§ **WORKING DATA**
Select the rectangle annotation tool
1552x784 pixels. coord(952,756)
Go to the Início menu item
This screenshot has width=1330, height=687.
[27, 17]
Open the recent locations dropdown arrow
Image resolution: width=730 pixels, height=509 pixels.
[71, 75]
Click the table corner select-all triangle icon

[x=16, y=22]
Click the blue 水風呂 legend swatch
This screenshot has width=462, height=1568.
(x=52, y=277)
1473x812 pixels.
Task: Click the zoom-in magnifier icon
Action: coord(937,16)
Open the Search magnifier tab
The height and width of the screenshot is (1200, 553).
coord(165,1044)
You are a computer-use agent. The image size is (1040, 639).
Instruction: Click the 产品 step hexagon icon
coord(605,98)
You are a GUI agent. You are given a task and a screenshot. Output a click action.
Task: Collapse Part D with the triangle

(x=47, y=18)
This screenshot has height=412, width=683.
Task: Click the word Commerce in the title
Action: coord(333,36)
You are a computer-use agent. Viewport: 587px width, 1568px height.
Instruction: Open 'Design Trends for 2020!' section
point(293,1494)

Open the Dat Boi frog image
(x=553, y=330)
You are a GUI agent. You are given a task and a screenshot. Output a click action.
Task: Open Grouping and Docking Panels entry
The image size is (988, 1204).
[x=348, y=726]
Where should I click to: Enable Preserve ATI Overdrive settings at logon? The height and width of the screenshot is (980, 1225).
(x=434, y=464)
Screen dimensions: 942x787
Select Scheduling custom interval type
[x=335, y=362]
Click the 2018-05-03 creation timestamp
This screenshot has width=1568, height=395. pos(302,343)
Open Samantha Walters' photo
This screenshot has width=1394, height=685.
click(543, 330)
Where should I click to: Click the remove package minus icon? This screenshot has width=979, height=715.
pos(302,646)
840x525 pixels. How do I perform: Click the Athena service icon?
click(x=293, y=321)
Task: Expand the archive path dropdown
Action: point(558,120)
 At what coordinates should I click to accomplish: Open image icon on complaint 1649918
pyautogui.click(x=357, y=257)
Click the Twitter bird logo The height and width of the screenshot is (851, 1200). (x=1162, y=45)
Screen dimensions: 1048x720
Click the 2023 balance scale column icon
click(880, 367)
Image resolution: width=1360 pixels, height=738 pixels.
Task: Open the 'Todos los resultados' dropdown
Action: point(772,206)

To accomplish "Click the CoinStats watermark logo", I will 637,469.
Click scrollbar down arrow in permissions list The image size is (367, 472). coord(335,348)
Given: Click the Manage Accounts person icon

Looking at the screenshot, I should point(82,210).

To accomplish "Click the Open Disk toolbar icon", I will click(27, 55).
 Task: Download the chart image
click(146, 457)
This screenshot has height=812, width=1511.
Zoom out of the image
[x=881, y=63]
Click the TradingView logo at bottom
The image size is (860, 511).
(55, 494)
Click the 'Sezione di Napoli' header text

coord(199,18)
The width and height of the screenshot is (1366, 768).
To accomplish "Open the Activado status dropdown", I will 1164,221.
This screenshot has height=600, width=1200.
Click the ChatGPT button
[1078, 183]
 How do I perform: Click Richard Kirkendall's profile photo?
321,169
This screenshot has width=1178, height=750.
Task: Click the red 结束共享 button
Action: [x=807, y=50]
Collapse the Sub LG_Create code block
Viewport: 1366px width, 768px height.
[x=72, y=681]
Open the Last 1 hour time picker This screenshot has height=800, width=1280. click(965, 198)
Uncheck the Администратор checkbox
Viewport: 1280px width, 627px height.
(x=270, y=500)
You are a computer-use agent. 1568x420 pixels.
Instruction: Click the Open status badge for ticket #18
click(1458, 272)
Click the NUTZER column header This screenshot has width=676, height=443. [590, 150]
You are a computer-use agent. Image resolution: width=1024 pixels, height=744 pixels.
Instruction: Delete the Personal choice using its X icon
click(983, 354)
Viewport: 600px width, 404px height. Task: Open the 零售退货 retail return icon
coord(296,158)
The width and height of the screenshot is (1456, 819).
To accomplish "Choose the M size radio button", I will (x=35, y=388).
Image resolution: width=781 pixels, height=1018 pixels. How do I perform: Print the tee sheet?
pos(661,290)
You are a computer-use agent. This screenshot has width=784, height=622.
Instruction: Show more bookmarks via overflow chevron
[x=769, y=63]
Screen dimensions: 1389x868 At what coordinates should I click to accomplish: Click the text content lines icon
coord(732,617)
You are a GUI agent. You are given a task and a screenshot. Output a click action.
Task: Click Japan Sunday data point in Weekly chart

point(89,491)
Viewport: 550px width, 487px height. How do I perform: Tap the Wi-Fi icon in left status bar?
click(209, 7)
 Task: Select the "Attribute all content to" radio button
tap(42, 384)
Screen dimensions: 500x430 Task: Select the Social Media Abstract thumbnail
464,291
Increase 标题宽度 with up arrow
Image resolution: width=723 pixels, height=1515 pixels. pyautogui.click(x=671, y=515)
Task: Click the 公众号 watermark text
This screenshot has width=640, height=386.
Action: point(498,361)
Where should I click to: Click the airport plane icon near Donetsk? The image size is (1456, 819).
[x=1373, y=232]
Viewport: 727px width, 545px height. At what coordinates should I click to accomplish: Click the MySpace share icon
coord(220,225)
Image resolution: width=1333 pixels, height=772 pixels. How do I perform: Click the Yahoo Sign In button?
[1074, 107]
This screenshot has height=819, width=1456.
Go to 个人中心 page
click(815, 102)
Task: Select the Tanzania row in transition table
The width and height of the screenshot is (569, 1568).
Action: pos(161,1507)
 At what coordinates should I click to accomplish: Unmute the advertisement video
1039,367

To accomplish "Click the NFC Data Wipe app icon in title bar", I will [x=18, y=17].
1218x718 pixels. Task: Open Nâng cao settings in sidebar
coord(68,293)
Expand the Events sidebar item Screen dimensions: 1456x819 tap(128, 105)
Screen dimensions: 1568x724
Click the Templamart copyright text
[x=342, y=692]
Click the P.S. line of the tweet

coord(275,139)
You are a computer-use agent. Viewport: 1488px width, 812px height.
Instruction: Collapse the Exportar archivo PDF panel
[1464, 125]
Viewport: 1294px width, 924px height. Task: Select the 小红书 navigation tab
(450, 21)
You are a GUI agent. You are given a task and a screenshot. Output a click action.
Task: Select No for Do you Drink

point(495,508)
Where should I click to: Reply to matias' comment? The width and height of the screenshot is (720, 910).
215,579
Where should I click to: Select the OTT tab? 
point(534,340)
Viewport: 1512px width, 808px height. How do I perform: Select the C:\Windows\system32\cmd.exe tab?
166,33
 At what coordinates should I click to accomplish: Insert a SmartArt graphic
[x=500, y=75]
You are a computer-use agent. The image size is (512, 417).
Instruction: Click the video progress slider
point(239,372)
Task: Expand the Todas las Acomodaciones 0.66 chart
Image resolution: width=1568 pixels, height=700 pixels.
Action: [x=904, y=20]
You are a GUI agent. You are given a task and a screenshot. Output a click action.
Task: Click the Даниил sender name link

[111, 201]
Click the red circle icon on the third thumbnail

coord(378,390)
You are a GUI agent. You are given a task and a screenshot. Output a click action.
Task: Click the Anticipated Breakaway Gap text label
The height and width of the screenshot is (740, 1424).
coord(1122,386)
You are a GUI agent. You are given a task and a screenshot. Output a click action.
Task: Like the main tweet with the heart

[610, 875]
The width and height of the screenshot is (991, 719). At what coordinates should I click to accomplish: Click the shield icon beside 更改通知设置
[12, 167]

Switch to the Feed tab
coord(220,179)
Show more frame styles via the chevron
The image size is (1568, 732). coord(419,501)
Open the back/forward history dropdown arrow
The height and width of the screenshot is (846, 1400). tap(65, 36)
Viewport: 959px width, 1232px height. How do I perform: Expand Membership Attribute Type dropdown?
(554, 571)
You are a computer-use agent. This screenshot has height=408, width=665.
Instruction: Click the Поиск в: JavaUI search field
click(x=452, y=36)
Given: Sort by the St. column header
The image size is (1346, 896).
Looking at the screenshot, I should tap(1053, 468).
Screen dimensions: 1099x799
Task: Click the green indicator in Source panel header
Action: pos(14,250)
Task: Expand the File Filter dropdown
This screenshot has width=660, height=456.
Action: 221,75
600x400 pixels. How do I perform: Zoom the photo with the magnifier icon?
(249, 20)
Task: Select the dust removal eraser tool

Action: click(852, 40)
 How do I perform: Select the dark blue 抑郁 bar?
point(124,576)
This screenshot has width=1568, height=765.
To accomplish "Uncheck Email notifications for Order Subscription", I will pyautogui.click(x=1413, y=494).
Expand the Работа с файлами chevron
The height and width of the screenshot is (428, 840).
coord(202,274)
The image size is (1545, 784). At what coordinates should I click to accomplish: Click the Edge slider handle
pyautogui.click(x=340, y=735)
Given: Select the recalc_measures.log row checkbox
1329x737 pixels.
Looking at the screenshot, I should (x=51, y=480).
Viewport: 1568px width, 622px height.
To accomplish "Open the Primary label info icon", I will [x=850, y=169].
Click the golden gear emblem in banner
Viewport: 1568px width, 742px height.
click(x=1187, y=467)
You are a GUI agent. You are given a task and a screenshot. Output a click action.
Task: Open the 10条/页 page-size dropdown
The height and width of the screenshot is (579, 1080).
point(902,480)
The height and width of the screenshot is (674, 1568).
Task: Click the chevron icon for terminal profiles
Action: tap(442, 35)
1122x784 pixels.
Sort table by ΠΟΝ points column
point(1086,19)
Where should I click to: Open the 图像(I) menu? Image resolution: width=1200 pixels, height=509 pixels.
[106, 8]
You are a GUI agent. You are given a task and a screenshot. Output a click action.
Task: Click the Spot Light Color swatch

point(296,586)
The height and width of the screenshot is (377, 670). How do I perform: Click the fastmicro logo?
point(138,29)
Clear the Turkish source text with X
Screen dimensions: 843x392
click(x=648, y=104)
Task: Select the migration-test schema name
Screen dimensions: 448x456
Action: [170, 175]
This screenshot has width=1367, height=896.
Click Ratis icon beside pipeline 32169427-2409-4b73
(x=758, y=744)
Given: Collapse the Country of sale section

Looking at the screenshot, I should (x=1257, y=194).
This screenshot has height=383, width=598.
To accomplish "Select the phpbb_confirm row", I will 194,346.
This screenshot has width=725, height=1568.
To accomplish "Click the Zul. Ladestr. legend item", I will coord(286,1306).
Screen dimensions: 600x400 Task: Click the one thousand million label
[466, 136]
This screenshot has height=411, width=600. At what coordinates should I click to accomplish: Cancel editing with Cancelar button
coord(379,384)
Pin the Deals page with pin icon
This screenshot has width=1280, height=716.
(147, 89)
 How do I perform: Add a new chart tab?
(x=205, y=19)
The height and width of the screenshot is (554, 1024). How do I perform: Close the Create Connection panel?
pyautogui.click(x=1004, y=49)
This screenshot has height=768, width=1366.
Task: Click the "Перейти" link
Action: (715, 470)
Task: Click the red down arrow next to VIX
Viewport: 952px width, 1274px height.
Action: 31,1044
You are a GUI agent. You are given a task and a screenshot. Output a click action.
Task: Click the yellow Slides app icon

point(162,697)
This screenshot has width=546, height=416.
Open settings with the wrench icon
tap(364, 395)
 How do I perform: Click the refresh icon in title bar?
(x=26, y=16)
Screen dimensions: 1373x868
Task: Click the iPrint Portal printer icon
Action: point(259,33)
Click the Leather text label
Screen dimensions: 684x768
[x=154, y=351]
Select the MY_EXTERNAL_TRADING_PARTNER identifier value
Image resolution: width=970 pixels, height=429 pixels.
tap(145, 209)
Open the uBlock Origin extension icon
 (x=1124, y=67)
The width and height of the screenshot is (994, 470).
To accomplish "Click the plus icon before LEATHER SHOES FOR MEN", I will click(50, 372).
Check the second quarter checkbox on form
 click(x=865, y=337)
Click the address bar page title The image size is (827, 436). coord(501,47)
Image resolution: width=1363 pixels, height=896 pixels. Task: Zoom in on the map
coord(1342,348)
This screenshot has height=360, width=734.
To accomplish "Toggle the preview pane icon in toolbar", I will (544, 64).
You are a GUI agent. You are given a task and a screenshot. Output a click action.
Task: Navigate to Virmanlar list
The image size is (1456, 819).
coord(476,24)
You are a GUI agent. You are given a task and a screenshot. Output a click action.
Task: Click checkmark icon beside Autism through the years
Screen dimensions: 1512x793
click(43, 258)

§ **WRITTEN TASK**
Please return, unchanged, the part of the records that opens with the line containing "Viewport: 550px width, 487px" and closes with the line containing "coord(68,293)", both of those lines included.

§ **SOLUTION TO THE EXERCISE**
Viewport: 550px width, 487px height. How do I perform: Tap the Wi-Fi icon in left status bar?
click(209, 7)
 Task: Select the "Attribute all content to" radio button
tap(42, 384)
Screen dimensions: 500x430 Task: Select the Social Media Abstract thumbnail
464,291
Increase 标题宽度 with up arrow
Image resolution: width=723 pixels, height=1515 pixels. pyautogui.click(x=671, y=515)
Task: Click the 公众号 watermark text
This screenshot has width=640, height=386.
Action: point(498,361)
Where should I click to: Click the airport plane icon near Donetsk? The image size is (1456, 819).
[x=1373, y=232]
Viewport: 727px width, 545px height. At what coordinates should I click to accomplish: Click the MySpace share icon
coord(220,225)
Image resolution: width=1333 pixels, height=772 pixels. How do I perform: Click the Yahoo Sign In button?
[1074, 107]
This screenshot has height=819, width=1456.
Go to 个人中心 page
click(815, 102)
Task: Select the Tanzania row in transition table
The width and height of the screenshot is (569, 1568).
Action: pos(161,1507)
 At what coordinates should I click to accomplish: Unmute the advertisement video
1039,367

To accomplish "Click the NFC Data Wipe app icon in title bar", I will [x=18, y=17].
1218x718 pixels. Task: Open Nâng cao settings in sidebar
coord(68,293)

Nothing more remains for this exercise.